* Source records:
□ □ □

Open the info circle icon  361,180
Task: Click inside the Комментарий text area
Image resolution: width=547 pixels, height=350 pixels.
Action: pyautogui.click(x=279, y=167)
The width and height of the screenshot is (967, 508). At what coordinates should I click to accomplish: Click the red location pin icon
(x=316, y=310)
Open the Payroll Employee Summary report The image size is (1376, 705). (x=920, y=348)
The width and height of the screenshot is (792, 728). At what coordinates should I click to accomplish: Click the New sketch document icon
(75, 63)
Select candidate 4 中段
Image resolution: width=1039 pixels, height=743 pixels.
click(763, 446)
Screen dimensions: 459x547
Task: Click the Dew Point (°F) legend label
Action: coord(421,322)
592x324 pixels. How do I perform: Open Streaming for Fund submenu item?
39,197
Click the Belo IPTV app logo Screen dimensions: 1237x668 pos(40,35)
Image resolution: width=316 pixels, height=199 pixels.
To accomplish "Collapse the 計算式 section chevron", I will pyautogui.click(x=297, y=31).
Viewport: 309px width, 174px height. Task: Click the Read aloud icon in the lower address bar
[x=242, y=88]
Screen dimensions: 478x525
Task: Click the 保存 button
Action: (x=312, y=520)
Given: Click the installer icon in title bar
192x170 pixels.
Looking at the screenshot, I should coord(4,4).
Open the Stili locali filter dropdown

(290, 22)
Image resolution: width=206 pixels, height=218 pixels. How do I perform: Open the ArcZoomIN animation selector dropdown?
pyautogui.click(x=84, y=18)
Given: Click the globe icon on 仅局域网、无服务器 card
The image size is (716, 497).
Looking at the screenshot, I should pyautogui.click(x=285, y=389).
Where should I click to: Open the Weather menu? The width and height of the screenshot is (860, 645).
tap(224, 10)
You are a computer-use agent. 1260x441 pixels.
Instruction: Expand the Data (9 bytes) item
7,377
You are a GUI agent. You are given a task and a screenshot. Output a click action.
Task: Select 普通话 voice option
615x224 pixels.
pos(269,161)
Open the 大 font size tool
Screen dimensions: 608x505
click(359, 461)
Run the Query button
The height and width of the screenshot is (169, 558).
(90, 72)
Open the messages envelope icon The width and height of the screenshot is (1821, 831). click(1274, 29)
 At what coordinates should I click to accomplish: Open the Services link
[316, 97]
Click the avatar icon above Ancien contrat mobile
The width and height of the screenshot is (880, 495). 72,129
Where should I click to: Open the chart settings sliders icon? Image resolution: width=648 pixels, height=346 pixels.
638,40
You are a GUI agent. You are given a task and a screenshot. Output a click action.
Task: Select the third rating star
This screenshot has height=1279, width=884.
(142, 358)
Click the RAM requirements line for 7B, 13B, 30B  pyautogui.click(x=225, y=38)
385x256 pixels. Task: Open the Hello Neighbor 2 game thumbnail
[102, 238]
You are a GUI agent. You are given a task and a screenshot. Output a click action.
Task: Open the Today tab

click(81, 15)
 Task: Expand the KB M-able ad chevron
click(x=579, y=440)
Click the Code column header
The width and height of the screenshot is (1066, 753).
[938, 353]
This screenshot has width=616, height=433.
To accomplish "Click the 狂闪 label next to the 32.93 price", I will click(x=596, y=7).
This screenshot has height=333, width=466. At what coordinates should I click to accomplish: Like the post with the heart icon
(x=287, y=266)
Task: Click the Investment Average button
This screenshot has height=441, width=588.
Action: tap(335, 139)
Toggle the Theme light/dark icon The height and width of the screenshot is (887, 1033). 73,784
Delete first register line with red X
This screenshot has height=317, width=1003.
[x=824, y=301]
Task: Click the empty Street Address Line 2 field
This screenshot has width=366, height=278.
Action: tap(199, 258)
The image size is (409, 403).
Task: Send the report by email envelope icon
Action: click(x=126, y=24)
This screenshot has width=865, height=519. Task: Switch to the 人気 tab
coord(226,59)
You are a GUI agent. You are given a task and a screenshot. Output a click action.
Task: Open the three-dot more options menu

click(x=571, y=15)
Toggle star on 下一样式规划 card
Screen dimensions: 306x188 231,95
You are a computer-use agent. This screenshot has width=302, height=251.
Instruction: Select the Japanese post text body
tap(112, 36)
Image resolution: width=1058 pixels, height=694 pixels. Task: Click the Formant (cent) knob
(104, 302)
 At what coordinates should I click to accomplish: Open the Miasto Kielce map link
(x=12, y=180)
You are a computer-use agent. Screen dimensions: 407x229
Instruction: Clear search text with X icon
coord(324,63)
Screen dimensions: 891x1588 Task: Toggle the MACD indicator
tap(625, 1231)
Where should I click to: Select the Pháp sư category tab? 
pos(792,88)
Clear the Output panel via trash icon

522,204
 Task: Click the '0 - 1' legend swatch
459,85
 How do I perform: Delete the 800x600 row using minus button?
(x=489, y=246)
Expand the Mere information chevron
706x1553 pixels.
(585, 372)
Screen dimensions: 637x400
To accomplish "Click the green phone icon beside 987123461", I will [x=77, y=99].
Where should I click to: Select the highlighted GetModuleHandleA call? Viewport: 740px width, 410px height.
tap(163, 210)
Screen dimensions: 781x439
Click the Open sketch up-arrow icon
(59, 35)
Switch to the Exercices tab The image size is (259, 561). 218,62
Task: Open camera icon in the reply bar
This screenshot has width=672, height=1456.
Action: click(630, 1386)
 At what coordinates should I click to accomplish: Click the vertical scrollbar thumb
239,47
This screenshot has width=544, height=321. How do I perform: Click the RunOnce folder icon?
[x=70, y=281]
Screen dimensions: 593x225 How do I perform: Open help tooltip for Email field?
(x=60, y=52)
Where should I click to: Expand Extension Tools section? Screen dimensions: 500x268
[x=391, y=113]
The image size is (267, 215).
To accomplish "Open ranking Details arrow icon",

□ □ □

* About this exercise:
Retype all of the entries precisely as they are.

* Written solution:
Open the info circle icon  361,180
Task: Click inside the Комментарий text area
Image resolution: width=547 pixels, height=350 pixels.
Action: pyautogui.click(x=279, y=167)
The width and height of the screenshot is (967, 508). At what coordinates should I click to accomplish: Click the red location pin icon
(x=316, y=310)
Open the Payroll Employee Summary report The image size is (1376, 705). (x=920, y=348)
The width and height of the screenshot is (792, 728). At what coordinates should I click to accomplish: Click the New sketch document icon
(75, 63)
Select candidate 4 中段
Image resolution: width=1039 pixels, height=743 pixels.
click(763, 446)
Screen dimensions: 459x547
Task: Click the Dew Point (°F) legend label
Action: coord(421,322)
592x324 pixels. How do I perform: Open Streaming for Fund submenu item?
39,197
Click the Belo IPTV app logo Screen dimensions: 1237x668 pos(40,35)
Image resolution: width=316 pixels, height=199 pixels.
To accomplish "Collapse the 計算式 section chevron", I will pyautogui.click(x=297, y=31).
Viewport: 309px width, 174px height. Task: Click the Read aloud icon in the lower address bar
[x=242, y=88]
Screen dimensions: 478x525
Task: Click the 保存 button
Action: (x=312, y=520)
Given: Click the installer icon in title bar
192x170 pixels.
Looking at the screenshot, I should coord(4,4).
Open the Stili locali filter dropdown

(290, 22)
Image resolution: width=206 pixels, height=218 pixels. How do I perform: Open the ArcZoomIN animation selector dropdown?
pyautogui.click(x=84, y=18)
Given: Click the globe icon on 仅局域网、无服务器 card
The image size is (716, 497).
Looking at the screenshot, I should pyautogui.click(x=285, y=389).
Where should I click to: Open the Weather menu? The width and height of the screenshot is (860, 645).
tap(224, 10)
You are a computer-use agent. 1260x441 pixels.
Instruction: Expand the Data (9 bytes) item
7,377
You are a GUI agent. You are given a task and a screenshot. Output a click action.
Task: Select 普通话 voice option
615x224 pixels.
pos(269,161)
Open the 大 font size tool
Screen dimensions: 608x505
click(359, 461)
Run the Query button
The height and width of the screenshot is (169, 558).
(90, 72)
Open the messages envelope icon The width and height of the screenshot is (1821, 831). click(1274, 29)
 At what coordinates should I click to accomplish: Open the Services link
[316, 97]
Click the avatar icon above Ancien contrat mobile
The width and height of the screenshot is (880, 495). 72,129
Where should I click to: Open the chart settings sliders icon? Image resolution: width=648 pixels, height=346 pixels.
638,40
You are a GUI agent. You are given a task and a screenshot. Output a click action.
Task: Select the third rating star
This screenshot has height=1279, width=884.
(142, 358)
Click the RAM requirements line for 7B, 13B, 30B  pyautogui.click(x=225, y=38)
385x256 pixels. Task: Open the Hello Neighbor 2 game thumbnail
[102, 238]
You are a GUI agent. You are given a task and a screenshot. Output a click action.
Task: Open the Today tab

click(81, 15)
 Task: Expand the KB M-able ad chevron
click(x=579, y=440)
Click the Code column header
The width and height of the screenshot is (1066, 753).
[938, 353]
This screenshot has width=616, height=433.
To accomplish "Click the 狂闪 label next to the 32.93 price", I will click(x=596, y=7).
This screenshot has height=333, width=466. At what coordinates should I click to accomplish: Like the post with the heart icon
(x=287, y=266)
Task: Click the Investment Average button
This screenshot has height=441, width=588.
Action: tap(335, 139)
Toggle the Theme light/dark icon The height and width of the screenshot is (887, 1033). 73,784
Delete first register line with red X
This screenshot has height=317, width=1003.
[x=824, y=301]
Task: Click the empty Street Address Line 2 field
This screenshot has width=366, height=278.
Action: tap(199, 258)
The image size is (409, 403).
Task: Send the report by email envelope icon
Action: click(x=126, y=24)
This screenshot has width=865, height=519. Task: Switch to the 人気 tab
coord(226,59)
You are a GUI agent. You are given a task and a screenshot. Output a click action.
Task: Open the three-dot more options menu

click(x=571, y=15)
Toggle star on 下一样式规划 card
Screen dimensions: 306x188 231,95
You are a computer-use agent. This screenshot has width=302, height=251.
Instruction: Select the Japanese post text body
tap(112, 36)
Image resolution: width=1058 pixels, height=694 pixels. Task: Click the Formant (cent) knob
(104, 302)
 At what coordinates should I click to accomplish: Open the Miasto Kielce map link
(x=12, y=180)
You are a computer-use agent. Screen dimensions: 407x229
Instruction: Clear search text with X icon
coord(324,63)
Screen dimensions: 891x1588 Task: Toggle the MACD indicator
tap(625, 1231)
Where should I click to: Select the Pháp sư category tab? 
pos(792,88)
Clear the Output panel via trash icon

522,204
 Task: Click the '0 - 1' legend swatch
459,85
 How do I perform: Delete the 800x600 row using minus button?
(x=489, y=246)
Expand the Mere information chevron
706x1553 pixels.
(585, 372)
Screen dimensions: 637x400
To accomplish "Click the green phone icon beside 987123461", I will [x=77, y=99].
Where should I click to: Select the highlighted GetModuleHandleA call? Viewport: 740px width, 410px height.
tap(163, 210)
Screen dimensions: 781x439
Click the Open sketch up-arrow icon
(59, 35)
Switch to the Exercices tab The image size is (259, 561). 218,62
Task: Open camera icon in the reply bar
This screenshot has width=672, height=1456.
Action: click(630, 1386)
 At what coordinates should I click to accomplish: Click the vertical scrollbar thumb
239,47
This screenshot has width=544, height=321. How do I perform: Click the RunOnce folder icon?
[x=70, y=281]
Screen dimensions: 593x225 How do I perform: Open help tooltip for Email field?
(x=60, y=52)
Where should I click to: Expand Extension Tools section? Screen dimensions: 500x268
[x=391, y=113]
The image size is (267, 215).
To accomplish "Open ranking Details arrow icon",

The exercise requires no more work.